# About this exercise:
What follows is a listing. Return every line of it exactly.

▬▬▬▬▬▬▬▬▬▬

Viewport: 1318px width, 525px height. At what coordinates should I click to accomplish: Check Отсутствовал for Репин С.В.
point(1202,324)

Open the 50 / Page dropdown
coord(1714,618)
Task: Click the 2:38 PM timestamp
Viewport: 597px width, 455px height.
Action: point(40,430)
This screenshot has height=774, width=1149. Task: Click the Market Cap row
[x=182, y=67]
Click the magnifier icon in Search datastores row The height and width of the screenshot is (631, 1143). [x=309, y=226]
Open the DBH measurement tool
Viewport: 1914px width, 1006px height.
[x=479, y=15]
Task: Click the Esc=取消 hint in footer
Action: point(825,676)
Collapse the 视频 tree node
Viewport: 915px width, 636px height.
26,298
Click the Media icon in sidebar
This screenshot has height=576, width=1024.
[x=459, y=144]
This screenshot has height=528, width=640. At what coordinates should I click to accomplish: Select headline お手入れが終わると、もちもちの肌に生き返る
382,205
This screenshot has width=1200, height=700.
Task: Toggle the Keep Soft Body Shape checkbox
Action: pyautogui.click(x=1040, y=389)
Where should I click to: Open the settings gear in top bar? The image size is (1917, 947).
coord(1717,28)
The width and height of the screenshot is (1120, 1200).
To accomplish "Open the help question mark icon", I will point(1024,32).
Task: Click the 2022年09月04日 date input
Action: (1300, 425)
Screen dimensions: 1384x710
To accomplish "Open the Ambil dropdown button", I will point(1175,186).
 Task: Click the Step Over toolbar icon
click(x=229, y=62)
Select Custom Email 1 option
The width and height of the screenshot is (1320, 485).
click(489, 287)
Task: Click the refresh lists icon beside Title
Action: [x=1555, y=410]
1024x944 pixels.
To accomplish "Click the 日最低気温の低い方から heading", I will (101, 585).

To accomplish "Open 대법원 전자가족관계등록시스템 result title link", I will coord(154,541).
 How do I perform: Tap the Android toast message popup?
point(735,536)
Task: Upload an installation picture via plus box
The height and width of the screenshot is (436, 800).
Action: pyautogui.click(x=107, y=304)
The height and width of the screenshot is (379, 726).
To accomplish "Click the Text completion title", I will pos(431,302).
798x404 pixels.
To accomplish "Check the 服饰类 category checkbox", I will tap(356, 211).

▬▬▬▬▬▬▬▬▬▬

# Answer to this task:
Viewport: 1318px width, 525px height. At what coordinates should I click to accomplish: Check Отсутствовал for Репин С.В.
point(1202,324)

Open the 50 / Page dropdown
coord(1714,618)
Task: Click the 2:38 PM timestamp
Viewport: 597px width, 455px height.
Action: point(40,430)
This screenshot has height=774, width=1149. Task: Click the Market Cap row
[x=182, y=67]
Click the magnifier icon in Search datastores row The height and width of the screenshot is (631, 1143). [x=309, y=226]
Open the DBH measurement tool
Viewport: 1914px width, 1006px height.
[x=479, y=15]
Task: Click the Esc=取消 hint in footer
Action: point(825,676)
Collapse the 视频 tree node
Viewport: 915px width, 636px height.
26,298
Click the Media icon in sidebar
This screenshot has height=576, width=1024.
[x=459, y=144]
This screenshot has height=528, width=640. At what coordinates should I click to accomplish: Select headline お手入れが終わると、もちもちの肌に生き返る
382,205
This screenshot has width=1200, height=700.
Task: Toggle the Keep Soft Body Shape checkbox
Action: pyautogui.click(x=1040, y=389)
Where should I click to: Open the settings gear in top bar? The image size is (1917, 947).
coord(1717,28)
The width and height of the screenshot is (1120, 1200).
To accomplish "Open the help question mark icon", I will point(1024,32).
Task: Click the 2022年09月04日 date input
Action: (1300, 425)
Screen dimensions: 1384x710
To accomplish "Open the Ambil dropdown button", I will point(1175,186).
 Task: Click the Step Over toolbar icon
click(x=229, y=62)
Select Custom Email 1 option
The width and height of the screenshot is (1320, 485).
click(489, 287)
Task: Click the refresh lists icon beside Title
Action: [x=1555, y=410]
1024x944 pixels.
To accomplish "Click the 日最低気温の低い方から heading", I will (101, 585).

To accomplish "Open 대법원 전자가족관계등록시스템 result title link", I will coord(154,541).
 How do I perform: Tap the Android toast message popup?
point(735,536)
Task: Upload an installation picture via plus box
The height and width of the screenshot is (436, 800).
Action: pyautogui.click(x=107, y=304)
The height and width of the screenshot is (379, 726).
To accomplish "Click the Text completion title", I will pos(431,302).
798x404 pixels.
To accomplish "Check the 服饰类 category checkbox", I will tap(356, 211).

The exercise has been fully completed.